Traditionally, machine learning requires huge machines, but Mascolo’s team at the Centre for Mobile, Wearable Systems and Augmented Intelligence is seeking to use it on devices with limited memory and battery. As Mascolo explains: “It is, of course, much easier to use machine learning in the cloud, but our work is on locally gathered data. If we can get this to work, it will help break down the barriers against acceptance of mobile health measuring because, by taking a local approach, individuals will feel more in control of their data.”Indeed, ‘feeling in control of our data’ will be key to the future of machine learning. Today, the artificial intelligence we encounter is ‘narrow’ – designed to undertake a defined (narrow) task, whether that is voice and facial recognition or driving a car. However, the long-term aim for some scientists is super-intelligence: ‘general’ or ‘strong’ artificial intelligence – designed to perform all tasks as well as or better than humans.

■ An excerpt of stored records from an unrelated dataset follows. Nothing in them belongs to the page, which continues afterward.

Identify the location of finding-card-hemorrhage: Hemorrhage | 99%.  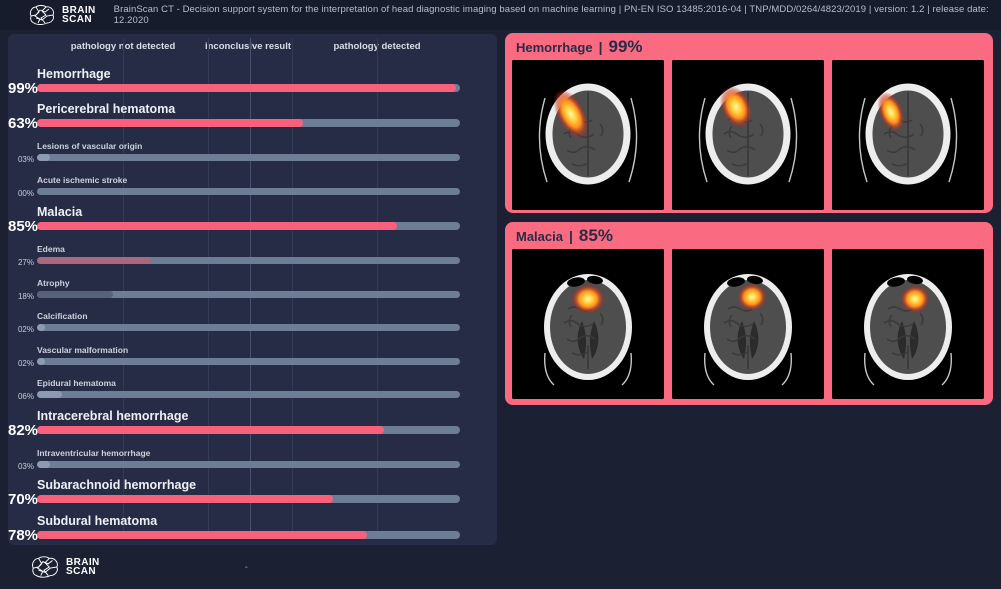
(749, 123).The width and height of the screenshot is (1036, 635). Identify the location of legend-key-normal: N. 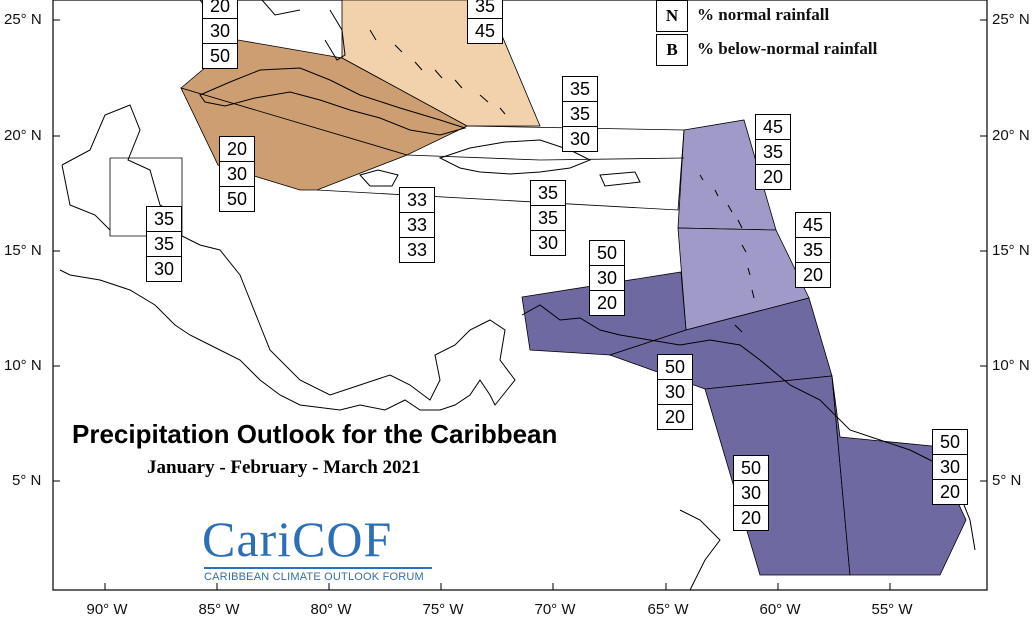
(672, 16).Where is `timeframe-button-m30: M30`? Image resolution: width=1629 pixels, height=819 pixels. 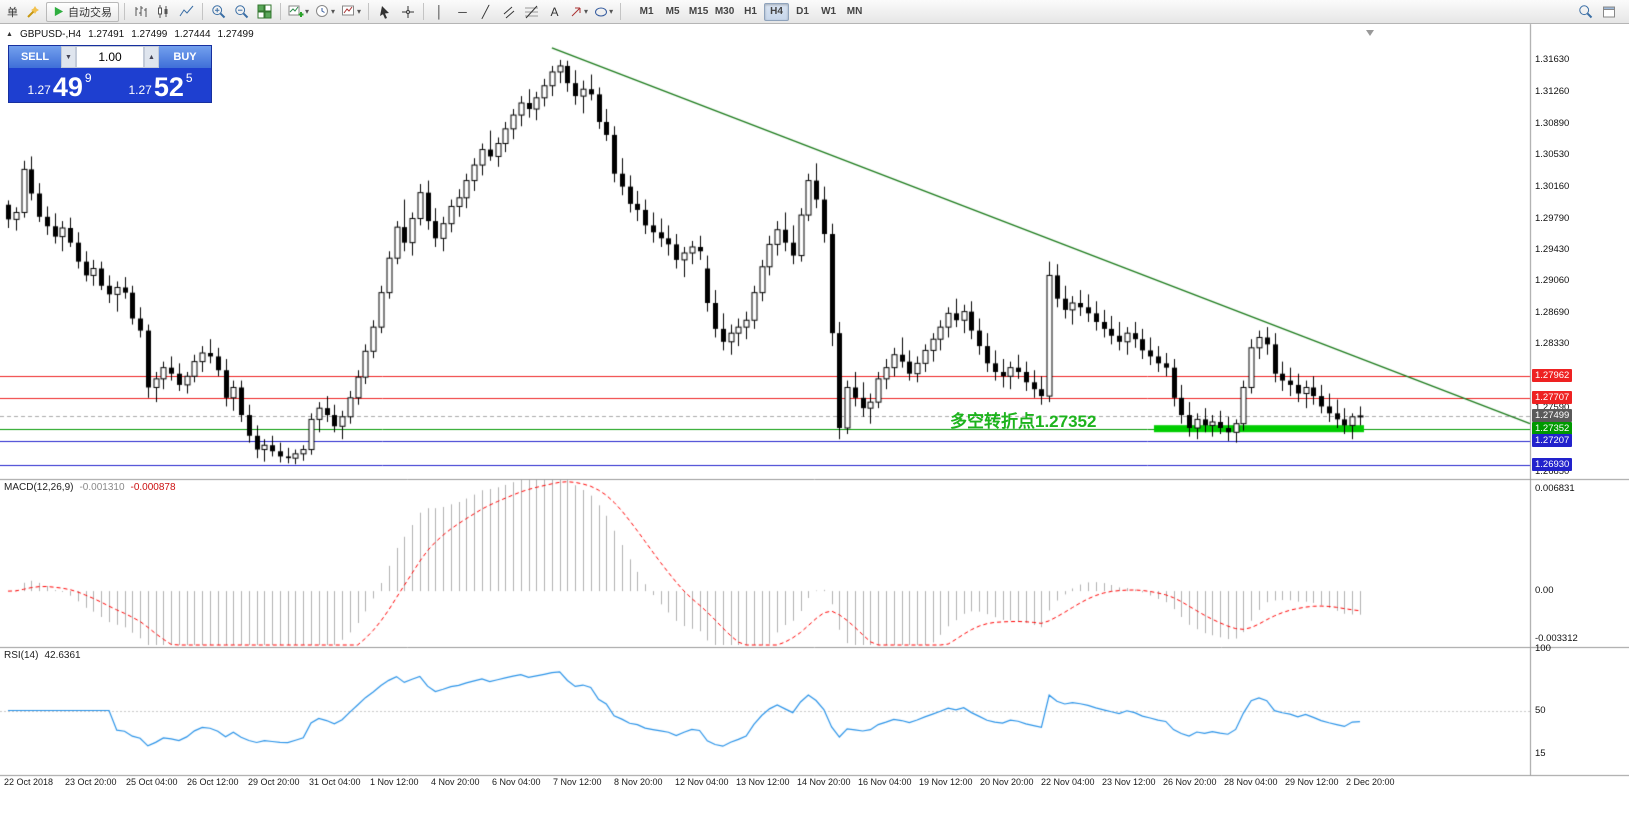
timeframe-button-m30: M30 is located at coordinates (724, 12).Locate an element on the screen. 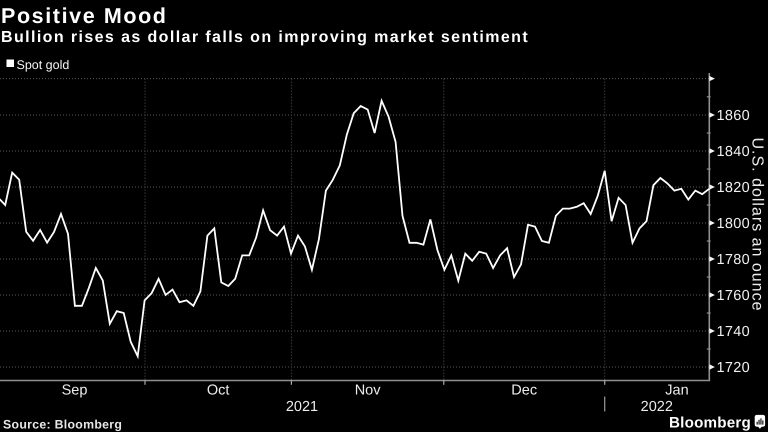 The image size is (768, 432). svg-text: 2022 is located at coordinates (657, 407).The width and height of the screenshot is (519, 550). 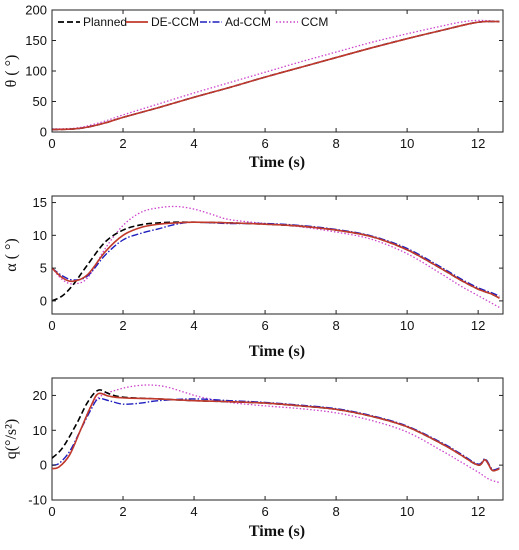 What do you see at coordinates (264, 326) in the screenshot?
I see `alpha-xtick-label: 6` at bounding box center [264, 326].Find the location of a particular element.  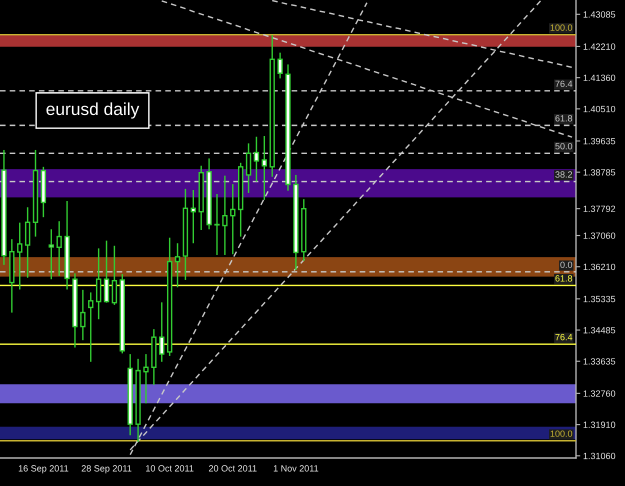

annotation: 50.0 is located at coordinates (564, 146).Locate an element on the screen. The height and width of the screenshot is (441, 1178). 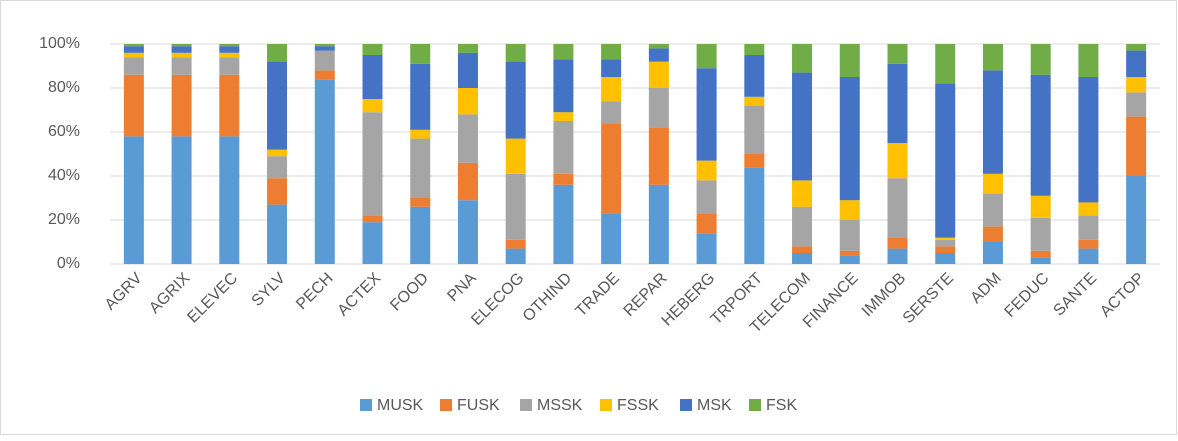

But Richard Turner, for one, prefers to stay away from using the word ‘intelligence’. “It is very loaded. People talk about artificial intelligence for hype, particularly when they are raising money, but there is still nothing out there that can mimic true human intelligence,” he says. “Talk of singularity – the tipping point when artificial intelligence overtakes human thinking – is a distraction in my opinion. The field is split, but it is not clear to me that a general intelligence system is a sensible near-term scientific goal.”
For Ann Copestake, responsible for the education of the scientists who will be the ones who decide what the future looks like, the issue is a live one. “We now teach machine learning to first-year undergraduates, rather than starting at PhD and Master’s level, because it is important to begin early with this fundamentally new way of programming,” she says. “But it remains an experimental, probability-based science, which must be approached in a controlled way, with proper methodology to produce effective results. After all, machine learning can create as well as detect fake news, and we need human intelligence to control it.”
A new DeepMind Chair of Machine Learning to be established at Cambridge will build on existing strengths in computer science and engineering, and be a focal point for the wide range of AI-related research which currently takes place across the University. The post is the result of a gift from DeepMind, the British AI company founded by Demis Hassabis (Queens’ 1994). The first DeepMind Chair is expected to take up their position in October 2019.